Queenstown's growing pains

Queenstown. Photo: Getty Images
Queenstown. Photo: Getty Images
"It is an obvious fact that rates derived from a population of 2460 people are not going to be enough to pay for the establishment and maintenance of services." So said an editorial in Queenstown community newspaper Mountain Scene on March 21, 1974. 

Queenstown Lakes District residents, now numbering some 38,000 people (24,000 ratepayers), are finally to be given a vote on whether tourists should be charged simply for visiting the district.

This will give the Queenstown Lakes District Council a mandate to take to the Government a plea for the change in legislation required for a "bed tax" or some other revenue-gathering mechanism.

But is a referendum really necessary? Is it an effective way to spend another $70,000 of ratepayers' money?

The council and Mayor Jim Boult could simply show the Labour-led coalition the results of Queenstown Airport Corporation's public consultation on its bid to extend its noise boundaries to enable it to double the number of flights and passengers by 2045. It got a hard "no" from the community.

Some 97% of respondents opposed the plans, and QAC, of which QLDC owns 75.01% and receives a healthy dividend each year, was forced to shelve the idea and look to a dual-airport approach with Wanaka. Now Wanaka residents are raising concerns about growth and the potential impact on the character of the town.

The noise boundary extension bid became a focal point for public anger at unchecked growth without the necessary investment in infrastructure to match. The whole idea of growth has been brought into question. Even Mr Boult, who was chief executive of Christchurch International Airport for four years and deputy chairman of the New Zealand Tourism Board before that, has said he does not support the double-digit tourism growth seen in recent times.

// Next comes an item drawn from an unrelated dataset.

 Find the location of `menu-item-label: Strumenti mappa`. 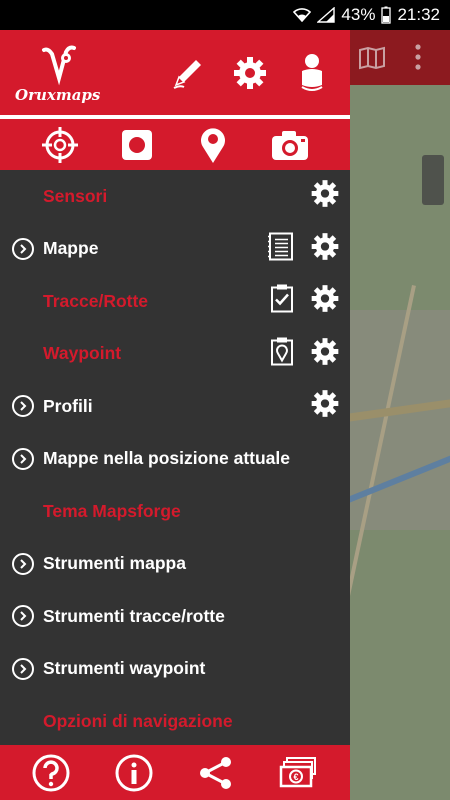

menu-item-label: Strumenti mappa is located at coordinates (114, 564).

He said last week that "price" is a mechanism by which to control numbers. Need more proof of the community's viewpoint? Simply look at the derisive social media comments on any story written about a new hotel, of which there are many.

Not good enough? Then QLDC could show the Government last year's informal survey by the Queenstown Chamber of Commerce of 100 business owners in Queenstown and Wanaka. Some 94% agreed QLDC is unable to fund its infrastructure and "visitor experience requirements" through rates on existing ratepayers. And 81% agreed "I support a local visitor levy that targets visitors only.'

Alternatively, they could take some ministers on a trip round the town, show them the rush-hour traffic over the Shotover Bridge and Frankton Rd, and perhaps the results of E. coli and lake snow tests for Queenstown Bay, Frankton foreshore and Lake Hayes.

Of course, they have probably already done all of this, and met with a brick wall. A referendum will firmly transfer the responsibility for infrastructure stagnation up the chain. The QLDC does not have the power to solve the district's problems. It must wait on funding and the likes of Otago Regional Council and the NZ Transport Agency to act.

The council does, however, have plans. About $1billion worth over the next decade, including about $330million to revitalise Queenstown town centre, $125million on the district's water, and $40million on a new council building precinct/transport hub. Overlapping this is a $500million Queenstown Integrated Transport Strategy. The QLDC wants NZTA to foot 80% of the bill, but it has not indicated a willingness to do so.

A tourist tax, potentially raising $40million per annum, would be a major contributor to getting the district on a firmer footing.

It is not a new idea. In fact, the 1974 editorial made that point too and bemoaned the fact it was not introduced "10 years ago". Back then, the number of annual visitors was 200,000. Now there are 3.3million international and domestic tourists visiting the district each year.